OBJECTIVE 1 -
In the records, recast the lines from the one containing "You are a GUI" through the end of the records, inclusive, as a JSON list of strings with one string per line and blank lines left out.

PAGE EXTRACT -

The good thing about screw-on filters is that they’re pretty compact, but the bad thing is you need to buy multiple because each filter only fits a certain size of lens. While glass plates are great for reusing them across lenses, but are bulkier ot carry around and more expensive.
You choose a filter based on the filter size of whatever lens you own. If you look on the Fujifilm website and click the lens you want to buy a filter for, and then click “Specifications”, you’ll see a section that looks like this: “Filter size / ø58mm”. Those 58mm tell you that you need to buy a 58mm filter!
Here are the top three brands for buying lens filters for any kind of camera lens:
- Hoya – Has a huge collection of filters in all kinds of sizes and quality levels. Their basic line is called Alpha, and you can find more expensive variations called NXT/NXT Plus, EVO, and HD3. Click here to check Hoya filters on Amazon (or on Adorama or on B&H Photo ).
- B&W – B&W is a German brand, and therefore easier to buy in some markets. They’re usually a little more expensive, but hey, the Germans are known for quality and these lens filters are no exception. Click here to check B&W filters on Amazon (or on Adorama or on B&H Photo ).
- Tiffen – Tiffen is also a popular lens filter maker, and an American brand. Tiffen has even won Academy Awards and Emmys for their filter designs. Click here to check Tiffen filters on Amazon (or on Adorama or on B&H Photo ).
Click any of those links and just add the filter size to the end of the search term, such as “ 58mm”.
I own filters by all three of these brands, and I can’t tell you there is a major difference. If you choose filters by one of these brands, you’ll probably be in the clear. I would avoid getting any filters like “Amazon Basics” style. Filters directly affect the image quality of your photos, so a little investment is well worth it.

OBJECTIVE 2 -
According to the lens filter guide, why should you avoid "Amazon Basics" style filters?

(Word and element locating data)
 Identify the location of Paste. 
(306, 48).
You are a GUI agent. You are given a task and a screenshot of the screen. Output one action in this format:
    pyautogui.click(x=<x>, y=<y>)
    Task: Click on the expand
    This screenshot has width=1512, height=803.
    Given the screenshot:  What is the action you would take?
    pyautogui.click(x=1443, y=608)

FULL SOLUTION 1 -
[
  "You are a GUI agent. You are given a task and a screenshot of the screen. Output one action in this format:",
  "    pyautogui.click(x=<x>, y=<y>)",
  "    Task: Click on the expand",
  "    This screenshot has width=1512, height=803.",
  "    Given the screenshot:  What is the action you would take?",
  "    pyautogui.click(x=1443, y=608)"
]

FULL SOLUTION 2 -
Filters directly affect the image quality of your photos. A little investment in a filter from one of the recommended brands is therefore well worth it.